BEGIN TEXT SHOWN

LA QUINTA, CALIFORNIA | Tony Finau still remembers the feeling that stayed with him after losing the 2020 Waste Management Phoenix Open in a playoff to Webb Simpson.
By that point, the narrative had grown old – Finau was four years into what would be a five-year stretch of trying to win his second PGA Tour event – and another chance had escaped him.
Even for a man as relentlessly optimistic as Finau, the sting lingered, made worse by a three-month forced sabbatical from tournament golf due to the pandemic shutdown. Finau believed his day was coming, but it was taking its sweet time in arriving.
“That was the hardest loss of my career,” Finau said Tuesday in advance of the American Express, which begins in this corner of the southern California desert on Thursday.
“But I think that was like probably like the greatest thing because it was just perspective to me. It was just like, my kids and my family truly don’t know how I feel and that I’m going through this, but they actually don’t really care. That was like good for me because it kind of humbled me to just, like, how big was that actually? Is it that big a deal?
“So I think it helped bring kind of balance to what I was doing. At the end of the day, it ended up helping me.”
Ask Finau what changed, and he doesn’t point to a specific statistic but a collective improvement in everything from his driving accuracy to his putting.
It is against the backdrop of Finau’s near misses – he posted 40 top-10 finishes between his 2015 Puerto Rico Open and his 2021 victory at the Northern Trust – that his new career profile stands in sharp relief.
From late July through mid-November, Finau won three times on the PGA Tour, turning himself into a trophy collector. He won the 3M Open and the Rocket Mortgage Championship in successive weeks in July then tacked on the Cadence Bank Houston Open last fall.
The questions changed from “Why not” to “Why?” and “How?”
Ask Finau what changed, and he doesn’t point to a specific statistic but a collective improvement in everything from his driving accuracy to his putting.
There was room for improvement. Blessed with uncommon power, Finau was his own worst enemy. In 2015-16, he ranked third in driving distance and 175th in accuracy. Last year, he was 129th in accuracy, a modest but meaningful improvement. So far this season, he’s 18th in accuracy off the tee.
The smile on Finau’s face hints at the pride in what he’s doing.
“In the last kind of seven months where I’ve been on this run, I’ve been a top-10 putter in the world through the biggest stats. So having a team that can kind of help me kind of look at that and say, Yes, you are actually like really great at this over this period of time,” Finau said.

END TEXT SHOWN

Could you carry on the article about Tony Finau's PGA Tour winning run from the point where it stops?

BEGIN INFORMATION SHOWN

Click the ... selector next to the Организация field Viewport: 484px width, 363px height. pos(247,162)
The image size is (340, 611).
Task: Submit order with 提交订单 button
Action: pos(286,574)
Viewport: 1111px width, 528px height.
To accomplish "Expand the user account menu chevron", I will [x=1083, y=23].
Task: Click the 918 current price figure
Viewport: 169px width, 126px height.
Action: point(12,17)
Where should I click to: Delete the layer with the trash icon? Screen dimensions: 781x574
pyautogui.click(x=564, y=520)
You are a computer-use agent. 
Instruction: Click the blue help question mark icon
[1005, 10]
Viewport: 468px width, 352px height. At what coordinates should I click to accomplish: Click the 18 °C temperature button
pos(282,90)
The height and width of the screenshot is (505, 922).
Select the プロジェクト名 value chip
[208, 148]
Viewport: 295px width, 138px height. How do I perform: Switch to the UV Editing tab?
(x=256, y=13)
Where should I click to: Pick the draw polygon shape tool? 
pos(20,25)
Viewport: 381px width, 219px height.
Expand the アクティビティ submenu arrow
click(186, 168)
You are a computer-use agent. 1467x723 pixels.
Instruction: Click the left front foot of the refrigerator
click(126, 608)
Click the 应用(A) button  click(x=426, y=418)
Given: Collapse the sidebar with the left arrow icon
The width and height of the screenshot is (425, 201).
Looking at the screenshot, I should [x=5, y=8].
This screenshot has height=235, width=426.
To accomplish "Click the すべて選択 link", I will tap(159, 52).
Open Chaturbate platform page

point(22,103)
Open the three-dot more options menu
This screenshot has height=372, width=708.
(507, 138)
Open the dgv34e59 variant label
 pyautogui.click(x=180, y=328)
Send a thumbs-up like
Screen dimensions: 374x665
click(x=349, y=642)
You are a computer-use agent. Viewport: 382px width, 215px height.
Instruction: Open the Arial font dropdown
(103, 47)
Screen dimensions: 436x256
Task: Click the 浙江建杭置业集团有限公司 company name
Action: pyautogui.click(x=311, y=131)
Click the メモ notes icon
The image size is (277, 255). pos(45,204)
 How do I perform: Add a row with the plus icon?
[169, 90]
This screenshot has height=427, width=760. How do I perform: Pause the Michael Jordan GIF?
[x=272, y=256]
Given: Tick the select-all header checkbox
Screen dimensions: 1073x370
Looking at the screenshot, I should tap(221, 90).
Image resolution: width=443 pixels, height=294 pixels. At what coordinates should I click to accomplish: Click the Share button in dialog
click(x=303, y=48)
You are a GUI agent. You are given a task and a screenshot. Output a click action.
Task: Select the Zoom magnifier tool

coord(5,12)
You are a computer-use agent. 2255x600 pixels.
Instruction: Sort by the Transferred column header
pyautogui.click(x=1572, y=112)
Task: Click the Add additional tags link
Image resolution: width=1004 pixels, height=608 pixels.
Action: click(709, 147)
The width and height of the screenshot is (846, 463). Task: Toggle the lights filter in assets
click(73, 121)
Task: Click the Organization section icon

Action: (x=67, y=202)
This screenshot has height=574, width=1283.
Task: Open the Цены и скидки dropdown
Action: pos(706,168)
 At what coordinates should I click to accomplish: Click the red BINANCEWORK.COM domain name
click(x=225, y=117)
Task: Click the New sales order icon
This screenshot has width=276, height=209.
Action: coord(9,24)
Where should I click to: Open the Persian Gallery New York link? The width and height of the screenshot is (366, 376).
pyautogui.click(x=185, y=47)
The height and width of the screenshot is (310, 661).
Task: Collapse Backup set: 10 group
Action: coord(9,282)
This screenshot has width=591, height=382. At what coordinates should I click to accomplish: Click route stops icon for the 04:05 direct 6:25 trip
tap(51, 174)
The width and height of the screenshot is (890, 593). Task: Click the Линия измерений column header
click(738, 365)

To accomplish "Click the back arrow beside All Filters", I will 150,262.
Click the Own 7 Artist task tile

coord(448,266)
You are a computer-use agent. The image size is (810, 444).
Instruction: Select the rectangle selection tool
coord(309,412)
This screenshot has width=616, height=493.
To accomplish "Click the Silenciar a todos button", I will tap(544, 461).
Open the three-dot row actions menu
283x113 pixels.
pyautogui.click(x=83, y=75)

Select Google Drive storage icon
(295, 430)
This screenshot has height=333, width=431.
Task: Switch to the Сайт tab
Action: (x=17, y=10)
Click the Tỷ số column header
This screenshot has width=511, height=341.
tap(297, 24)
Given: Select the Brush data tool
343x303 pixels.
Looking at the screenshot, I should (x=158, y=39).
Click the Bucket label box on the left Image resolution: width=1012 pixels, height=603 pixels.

END INFORMATION SHOWN

** RESULT OF THE TASK **
Still, if each of us is a product of our experiences, Finau’s success is tied to his journey to get here. Rather than be consumed by self-doubt or succumbing to his frustration, Finau never lost faith in himself.
“I didn’t allow the doubt to creep in. I definitely at times felt deflated and frustrated. I felt like things were just unfair. Like sports, right? And life sometimes can just be unfair,” Finau said.
“I’ve always had that perseverance attitude to overcome. I don’t know that I ever doubted that it wouldn’t happen, I would say, but I definitely was frustrated at certain points and disappointed, angry. But doubting never crossed my mind. It never crossed my mind that I wouldn’t win again.”
But it seemed as if it took forever. Along the way, Finau shot 64 at Riviera on Sunday at the Genesis Invitational but lost a playoff to Max Homa, his eighth runner-up between victories. It felt as though fate was teasing him, or testing him.
Then it all changed when he won a FedEx Cup playoff event at Liberty National, beating Cam Smith in a playoff.
“I knew the second win was the biggest hurdle of my career. They say the first one is usually the hardest, but because of how long it took me to get the second one and the validation I think … that that was a huge kind of turning point in my career,” Finau said.
Finau, ranked 12th in the world, is one of the reasons this American Express boasts its strongest field in two decades including five of the top seven players in the Official World Golf Ranking. Jon Rahm, Scottie Scheffler, Patrick Cantlay, Xander Schauffele and Will Zalatoris are among the heavy hitters in the desert, where temperatures are forecast to be in the low 60s and framed by sunny skies.
Other than Rahm, who has three recent victories, no one carries more positive vibes than Finau.
“Winning breeds confidence; there’s no question,” Finau said. “I feel that for the most part I’ve always been a pretty confident person, but winning breeds more confidence.”